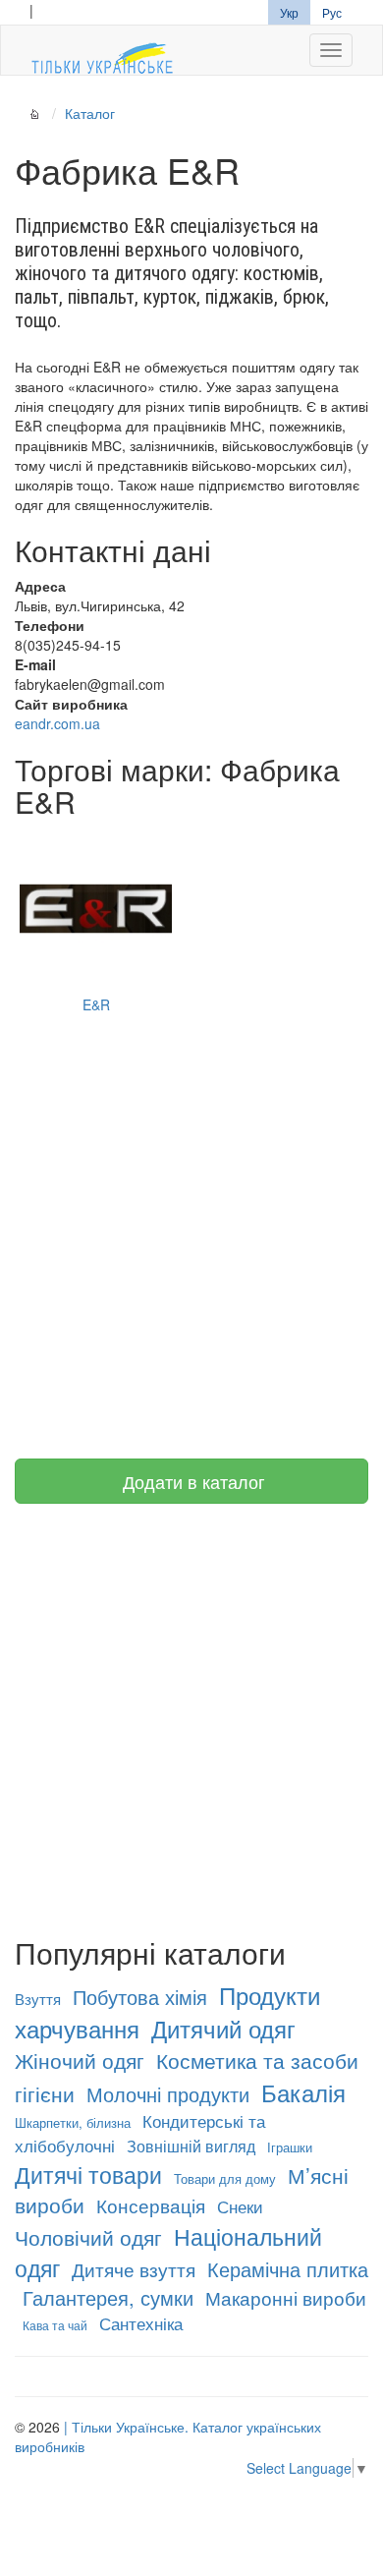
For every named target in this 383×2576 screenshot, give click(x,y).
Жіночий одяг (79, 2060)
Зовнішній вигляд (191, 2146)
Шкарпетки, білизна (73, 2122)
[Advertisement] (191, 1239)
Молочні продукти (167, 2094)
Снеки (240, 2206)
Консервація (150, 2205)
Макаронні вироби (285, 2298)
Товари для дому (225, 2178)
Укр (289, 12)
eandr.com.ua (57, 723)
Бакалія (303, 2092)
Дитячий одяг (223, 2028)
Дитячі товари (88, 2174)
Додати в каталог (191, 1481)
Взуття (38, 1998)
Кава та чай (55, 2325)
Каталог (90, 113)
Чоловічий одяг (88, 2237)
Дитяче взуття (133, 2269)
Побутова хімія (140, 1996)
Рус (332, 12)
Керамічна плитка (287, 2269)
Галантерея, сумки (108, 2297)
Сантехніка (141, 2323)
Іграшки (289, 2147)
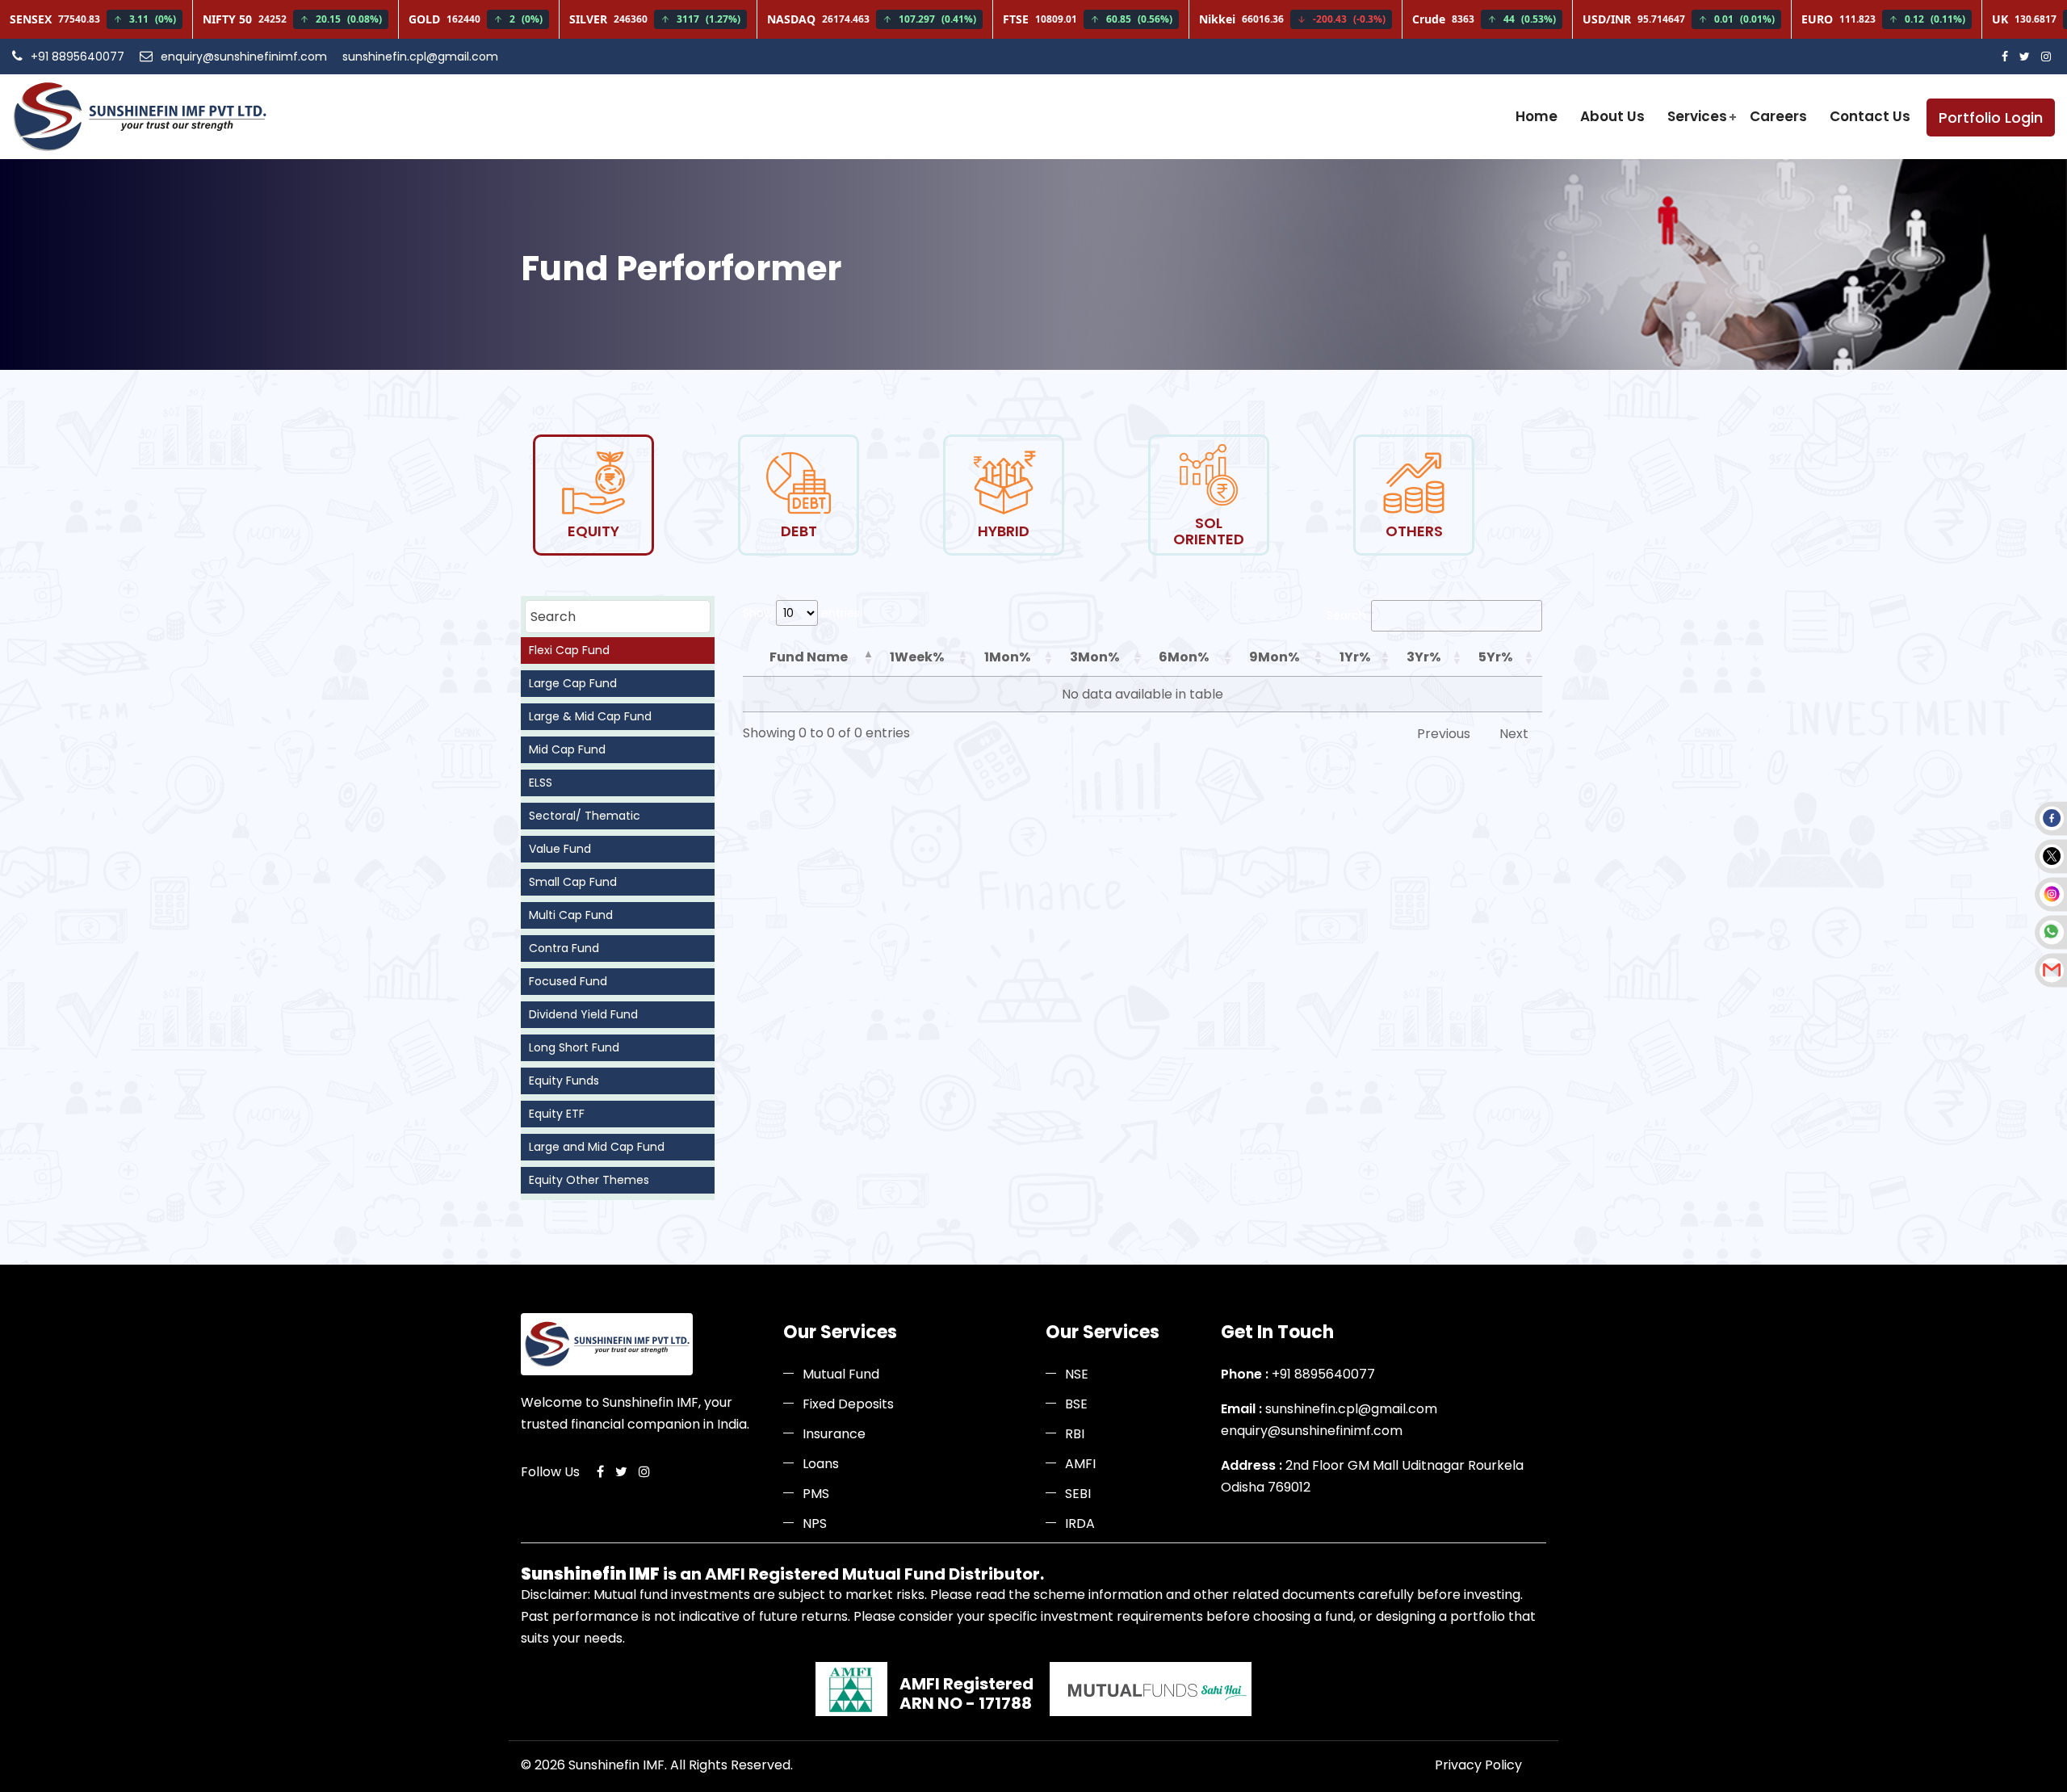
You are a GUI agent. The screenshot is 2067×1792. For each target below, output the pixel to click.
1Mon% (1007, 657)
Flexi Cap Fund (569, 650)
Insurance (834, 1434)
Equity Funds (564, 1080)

...

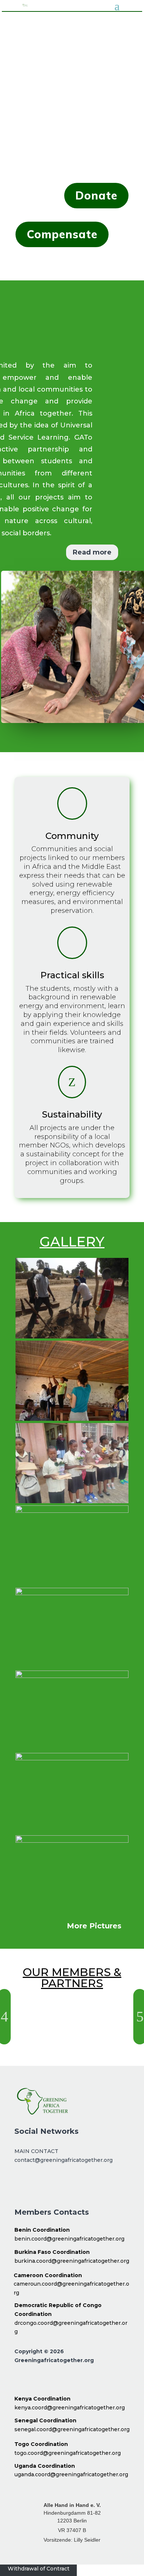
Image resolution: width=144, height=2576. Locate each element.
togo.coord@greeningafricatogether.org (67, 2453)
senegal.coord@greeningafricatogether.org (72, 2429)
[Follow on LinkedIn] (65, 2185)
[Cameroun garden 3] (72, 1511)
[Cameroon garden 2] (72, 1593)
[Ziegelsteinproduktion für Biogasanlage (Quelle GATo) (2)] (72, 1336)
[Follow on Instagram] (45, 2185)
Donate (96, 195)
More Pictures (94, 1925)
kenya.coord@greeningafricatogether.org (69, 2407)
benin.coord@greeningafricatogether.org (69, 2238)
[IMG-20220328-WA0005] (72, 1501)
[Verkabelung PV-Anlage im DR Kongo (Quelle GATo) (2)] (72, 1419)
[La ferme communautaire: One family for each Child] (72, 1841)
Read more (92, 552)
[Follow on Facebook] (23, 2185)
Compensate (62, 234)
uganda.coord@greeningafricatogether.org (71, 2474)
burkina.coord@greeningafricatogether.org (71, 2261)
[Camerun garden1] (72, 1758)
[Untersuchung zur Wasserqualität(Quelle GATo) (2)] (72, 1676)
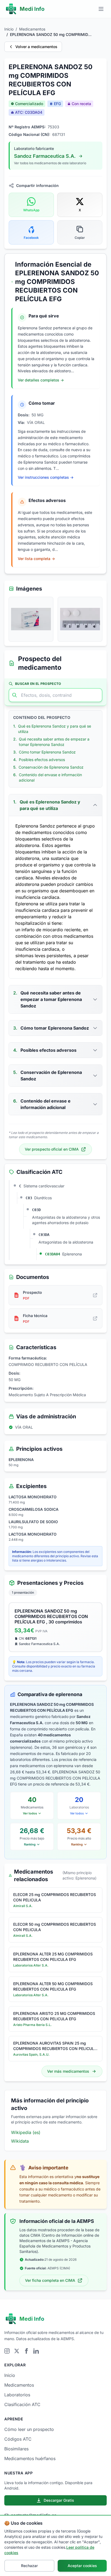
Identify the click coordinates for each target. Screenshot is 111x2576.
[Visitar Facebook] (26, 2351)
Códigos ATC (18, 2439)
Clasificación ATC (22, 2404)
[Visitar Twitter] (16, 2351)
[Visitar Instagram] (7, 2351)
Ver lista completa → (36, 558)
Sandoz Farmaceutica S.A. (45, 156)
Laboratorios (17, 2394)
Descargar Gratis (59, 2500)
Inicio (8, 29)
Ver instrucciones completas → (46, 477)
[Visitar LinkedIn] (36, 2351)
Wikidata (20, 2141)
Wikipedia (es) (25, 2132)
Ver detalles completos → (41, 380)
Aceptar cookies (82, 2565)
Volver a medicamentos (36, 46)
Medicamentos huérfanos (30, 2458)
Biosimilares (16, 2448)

...

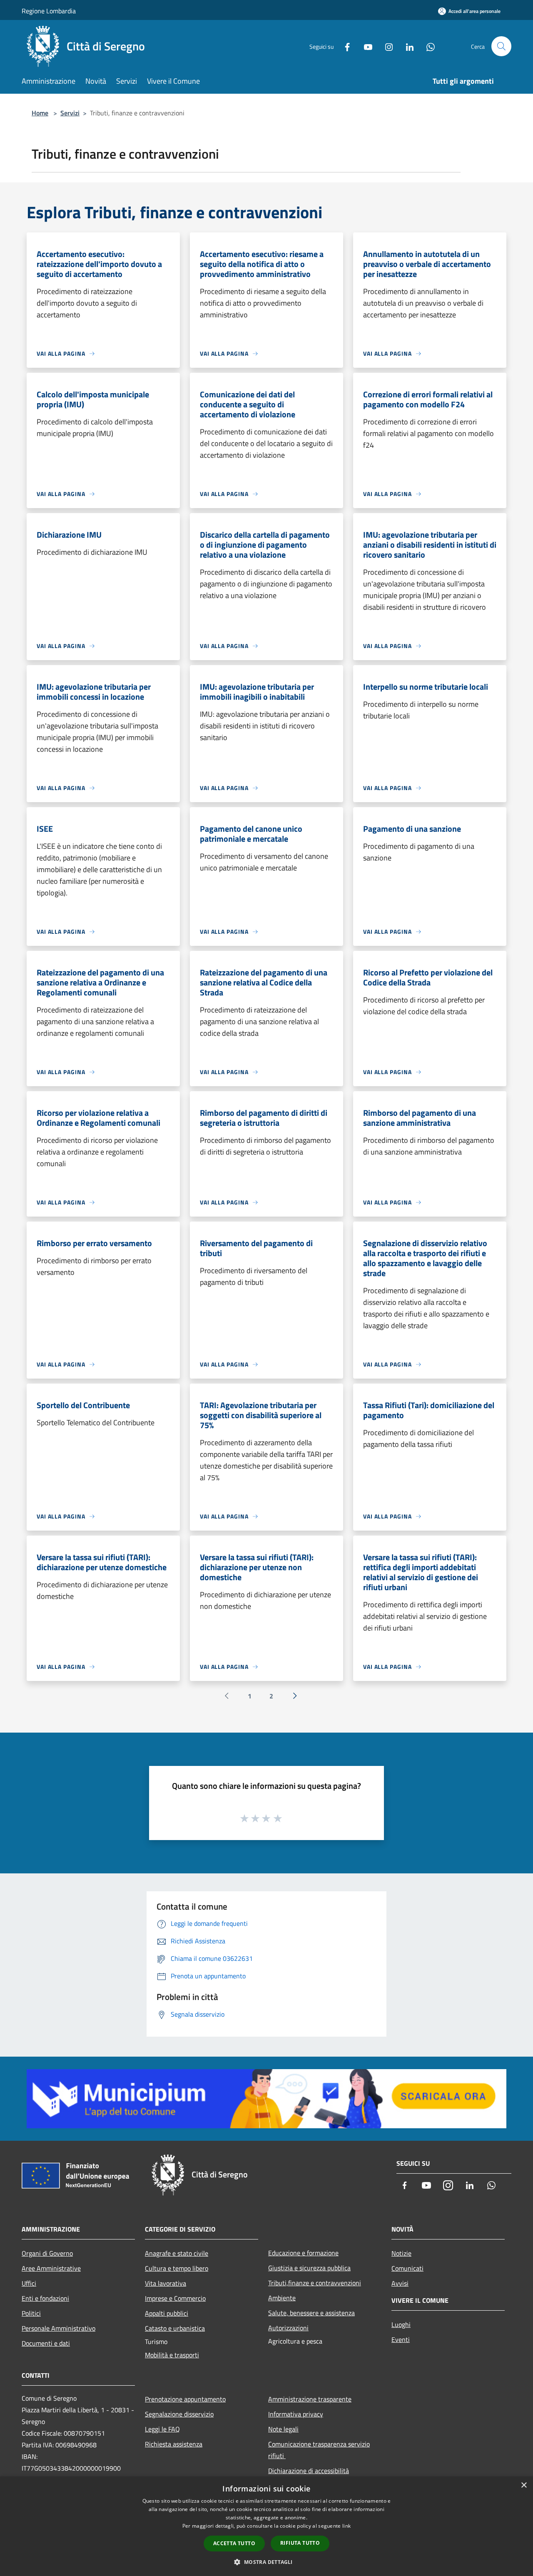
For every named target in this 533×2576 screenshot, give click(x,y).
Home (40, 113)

#### [Task]
For the material above, reproduce exactly the lines from the line with "togo.coord@greeningafricatogether.org (67, 2453)" to the line with "Donate (96, 195)", inclusive, and exclude all others.

#### [Response to this task]
togo.coord@greeningafricatogether.org (67, 2453)
senegal.coord@greeningafricatogether.org (72, 2429)
[Follow on LinkedIn] (65, 2185)
[Cameroun garden 3] (72, 1511)
[Cameroon garden 2] (72, 1593)
[Ziegelsteinproduktion für Biogasanlage (Quelle GATo) (2)] (72, 1336)
[Follow on Instagram] (45, 2185)
Donate (96, 195)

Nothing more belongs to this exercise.